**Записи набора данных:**
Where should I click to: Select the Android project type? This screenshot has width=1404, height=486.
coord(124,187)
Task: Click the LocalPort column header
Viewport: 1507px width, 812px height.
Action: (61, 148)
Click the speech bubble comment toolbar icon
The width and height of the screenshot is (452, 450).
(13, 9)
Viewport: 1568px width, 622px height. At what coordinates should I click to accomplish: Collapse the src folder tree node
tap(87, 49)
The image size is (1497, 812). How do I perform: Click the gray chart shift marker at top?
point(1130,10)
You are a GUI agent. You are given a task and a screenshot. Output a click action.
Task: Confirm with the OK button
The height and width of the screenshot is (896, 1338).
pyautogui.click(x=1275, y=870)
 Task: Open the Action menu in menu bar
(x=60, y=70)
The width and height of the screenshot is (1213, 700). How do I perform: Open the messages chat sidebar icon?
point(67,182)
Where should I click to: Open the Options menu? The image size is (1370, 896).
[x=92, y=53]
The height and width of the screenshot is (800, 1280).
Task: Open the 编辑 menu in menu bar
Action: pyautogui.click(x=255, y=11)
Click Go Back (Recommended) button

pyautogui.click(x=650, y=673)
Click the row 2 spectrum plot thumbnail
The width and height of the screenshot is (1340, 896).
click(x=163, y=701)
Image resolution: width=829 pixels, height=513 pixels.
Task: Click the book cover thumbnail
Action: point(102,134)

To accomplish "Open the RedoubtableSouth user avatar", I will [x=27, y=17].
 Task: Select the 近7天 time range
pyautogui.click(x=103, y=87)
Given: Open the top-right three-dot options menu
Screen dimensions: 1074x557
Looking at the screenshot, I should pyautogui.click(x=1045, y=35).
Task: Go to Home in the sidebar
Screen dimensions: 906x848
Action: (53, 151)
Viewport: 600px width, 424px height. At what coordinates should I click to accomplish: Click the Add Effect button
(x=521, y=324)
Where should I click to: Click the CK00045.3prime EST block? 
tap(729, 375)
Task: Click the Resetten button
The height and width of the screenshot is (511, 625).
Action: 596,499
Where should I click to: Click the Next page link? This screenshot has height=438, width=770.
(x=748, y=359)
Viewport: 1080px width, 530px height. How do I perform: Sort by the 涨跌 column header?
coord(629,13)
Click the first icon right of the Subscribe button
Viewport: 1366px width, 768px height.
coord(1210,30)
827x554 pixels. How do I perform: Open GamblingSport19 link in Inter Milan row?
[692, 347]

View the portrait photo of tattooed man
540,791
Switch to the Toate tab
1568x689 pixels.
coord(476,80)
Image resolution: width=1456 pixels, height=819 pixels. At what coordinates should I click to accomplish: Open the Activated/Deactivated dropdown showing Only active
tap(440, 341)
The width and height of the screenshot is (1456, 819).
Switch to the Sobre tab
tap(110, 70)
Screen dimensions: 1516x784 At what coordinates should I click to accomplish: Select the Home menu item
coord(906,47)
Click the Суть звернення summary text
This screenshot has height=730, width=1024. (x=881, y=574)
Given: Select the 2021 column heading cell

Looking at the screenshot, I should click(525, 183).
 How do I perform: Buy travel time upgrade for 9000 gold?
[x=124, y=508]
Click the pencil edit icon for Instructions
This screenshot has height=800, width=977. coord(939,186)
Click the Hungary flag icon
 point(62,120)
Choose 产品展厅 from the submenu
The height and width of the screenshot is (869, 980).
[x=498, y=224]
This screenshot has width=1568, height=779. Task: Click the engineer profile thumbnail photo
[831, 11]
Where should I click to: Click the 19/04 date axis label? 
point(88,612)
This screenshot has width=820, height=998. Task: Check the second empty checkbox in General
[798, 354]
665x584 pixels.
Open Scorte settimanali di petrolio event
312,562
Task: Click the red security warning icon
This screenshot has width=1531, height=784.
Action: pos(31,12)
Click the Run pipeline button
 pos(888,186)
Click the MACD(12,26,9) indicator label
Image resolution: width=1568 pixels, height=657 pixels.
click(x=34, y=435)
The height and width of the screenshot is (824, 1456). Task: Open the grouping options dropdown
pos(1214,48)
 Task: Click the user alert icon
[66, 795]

**ЗАДАЧА ДЛЯ РЕШЕНИЯ:** Найдите в материале выше все строки со словом «perform» и выпишите их целиком, учитывая регистр букв.

**ПОЛНЫЙ ОТВЕТ:**
The image size is (1497, 812). How do I perform: Click the gray chart shift marker at top?
The width and height of the screenshot is (1213, 700). How do I perform: Open the messages chat sidebar icon?
Viewport: 1080px width, 530px height. How do I perform: Sort by the 涨跌 column header?
827x554 pixels. How do I perform: Open GamblingSport19 link in Inter Milan row?
 How do I perform: Buy travel time upgrade for 9000 gold?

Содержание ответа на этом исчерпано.